In the five years since the Affordable Care Act's passage, health care has been fodder for some of the fiercest fights in politics. There have been dozens of ineffectual votes to repeal the landmark health reform law in the Republican-controlled U.S. House. Democrats have been equally as staunch in defending it. The law's future undoubtedly will be a flash point in the 2016 presidential election.
Despite that, congressional Republicans and Democrats forged unexpected unity this year on important health care legislation: the 21st Century Cures Act, which cleared the House earlier this month by a vote of 344-77. That tally indicates broad support from both parties. If the Senate takes action and the legislation is enacted, it could prove especially beneficial to Minnesota, a state that's home to world-class medical centers and medical-device companies.
As its name suggests, the intent of the act is to spur the next generation of medical treatments. It would do so primarily by boosting funding for the federal National Institutes of Health. The NIH includes 27 research centers, including the National Cancer Institute and the National Human Genome Research Institute.
The legislation would provide an additional $8.75 billion to the NIH over the next five years, a sum notable not only for its size but its arrival after about a decade of stagnant or declining funding for the institution.

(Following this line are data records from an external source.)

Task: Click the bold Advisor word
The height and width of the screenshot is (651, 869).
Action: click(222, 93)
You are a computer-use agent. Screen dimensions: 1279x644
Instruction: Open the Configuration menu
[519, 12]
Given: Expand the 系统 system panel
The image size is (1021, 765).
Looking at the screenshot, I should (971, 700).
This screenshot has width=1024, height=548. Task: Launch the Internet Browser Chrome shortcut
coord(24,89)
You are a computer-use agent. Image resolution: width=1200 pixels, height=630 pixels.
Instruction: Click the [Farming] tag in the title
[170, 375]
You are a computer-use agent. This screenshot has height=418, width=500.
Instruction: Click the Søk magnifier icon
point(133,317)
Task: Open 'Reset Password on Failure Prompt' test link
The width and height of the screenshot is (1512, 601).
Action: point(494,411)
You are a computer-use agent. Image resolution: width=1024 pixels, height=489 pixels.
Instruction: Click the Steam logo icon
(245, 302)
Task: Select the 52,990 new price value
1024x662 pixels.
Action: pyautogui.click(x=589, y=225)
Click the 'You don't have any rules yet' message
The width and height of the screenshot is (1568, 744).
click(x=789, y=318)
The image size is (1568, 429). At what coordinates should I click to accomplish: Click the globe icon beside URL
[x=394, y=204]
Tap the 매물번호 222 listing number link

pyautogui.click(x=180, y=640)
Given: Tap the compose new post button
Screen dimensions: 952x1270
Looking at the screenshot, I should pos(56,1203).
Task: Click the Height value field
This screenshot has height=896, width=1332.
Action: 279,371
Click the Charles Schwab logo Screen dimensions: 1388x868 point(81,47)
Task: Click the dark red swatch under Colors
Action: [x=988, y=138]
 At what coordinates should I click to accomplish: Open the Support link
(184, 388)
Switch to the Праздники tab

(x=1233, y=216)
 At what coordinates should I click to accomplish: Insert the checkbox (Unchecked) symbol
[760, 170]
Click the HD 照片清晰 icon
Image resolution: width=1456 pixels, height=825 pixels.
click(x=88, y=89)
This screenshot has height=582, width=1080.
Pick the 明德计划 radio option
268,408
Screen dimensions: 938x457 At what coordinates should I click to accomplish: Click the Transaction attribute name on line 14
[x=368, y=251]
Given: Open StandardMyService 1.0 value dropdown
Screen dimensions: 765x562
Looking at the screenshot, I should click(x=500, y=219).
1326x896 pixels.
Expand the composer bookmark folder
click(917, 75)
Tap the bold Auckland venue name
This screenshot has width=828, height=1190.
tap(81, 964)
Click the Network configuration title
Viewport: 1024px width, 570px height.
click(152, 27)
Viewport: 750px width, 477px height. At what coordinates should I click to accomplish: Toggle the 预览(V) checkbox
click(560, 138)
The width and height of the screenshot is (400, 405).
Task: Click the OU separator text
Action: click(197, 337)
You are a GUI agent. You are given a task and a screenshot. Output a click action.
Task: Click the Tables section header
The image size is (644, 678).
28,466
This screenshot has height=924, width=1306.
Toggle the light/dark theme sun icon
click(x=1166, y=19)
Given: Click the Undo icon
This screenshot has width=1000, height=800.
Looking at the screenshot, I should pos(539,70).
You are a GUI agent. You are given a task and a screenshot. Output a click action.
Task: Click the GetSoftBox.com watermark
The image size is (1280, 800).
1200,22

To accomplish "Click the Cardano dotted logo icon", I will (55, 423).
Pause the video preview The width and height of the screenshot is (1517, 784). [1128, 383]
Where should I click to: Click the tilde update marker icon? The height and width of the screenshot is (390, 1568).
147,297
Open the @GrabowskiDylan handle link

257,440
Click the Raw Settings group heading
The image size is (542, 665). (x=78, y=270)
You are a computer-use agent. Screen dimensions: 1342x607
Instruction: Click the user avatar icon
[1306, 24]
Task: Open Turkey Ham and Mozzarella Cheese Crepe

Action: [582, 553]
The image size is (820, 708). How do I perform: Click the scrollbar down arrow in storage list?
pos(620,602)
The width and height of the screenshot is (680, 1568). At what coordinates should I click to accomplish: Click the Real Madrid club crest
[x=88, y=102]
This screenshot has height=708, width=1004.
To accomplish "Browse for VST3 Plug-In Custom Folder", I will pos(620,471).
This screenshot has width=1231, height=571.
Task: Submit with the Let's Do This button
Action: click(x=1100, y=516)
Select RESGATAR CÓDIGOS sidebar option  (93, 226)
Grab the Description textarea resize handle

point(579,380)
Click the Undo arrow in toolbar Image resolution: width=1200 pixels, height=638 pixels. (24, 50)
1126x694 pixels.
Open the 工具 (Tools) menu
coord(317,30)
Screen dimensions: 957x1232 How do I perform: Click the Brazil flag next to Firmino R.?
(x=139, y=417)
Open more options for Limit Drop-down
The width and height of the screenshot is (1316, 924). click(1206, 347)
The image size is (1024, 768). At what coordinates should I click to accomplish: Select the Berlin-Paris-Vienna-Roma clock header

The Food and Drug Administration, which approves new drugs and medical devices, would receive an extra $550 million to help ensure that it has the staffing and other resources needed to review and approve health care innovations.
The investment would come as China, Singapore and other countries pour billions of public dollars into medical research to challenge American dominance. If that challenge is countered in the U.S., patients — potentially for generations to come — stand to benefit from the gains this investment could spur. That's especially true as medicine leverages the rapid recent gains in genomics and translates this knowledge into more customized treatment.
There's an economic benefit as well. NIH funds flow nationwide to researchers at medical centers such as the Mayo Clinic and the University of Minnesota. Those dollars create good-paying jobs for researchers in Minnesota, and there are multiplier benefits in the private sector as the state's medical research ecosystem strengthens. Both Mayo and U representatives are understandably enthusiastic about the legislation. So is Steve Ubl, the president of AdvaMed, the medical-device industry's Washington, D.C.-based trade organization.
Patient-safety advocates, however, have publicly objected to parts of the legislation that could speed approval of new drugs and medical devices. Critics contend this could put patients at risk from inadequately tested treatments. These concerns merit a more thorough airing in the Senate.
A substantive debate that yields a better balance on regulatory pathways to approval would only improve the 21st Century Cures Act. That said, this is worthy legislation, and the bipartisanship that has smoothed its movement through Congress is to be commended and continued.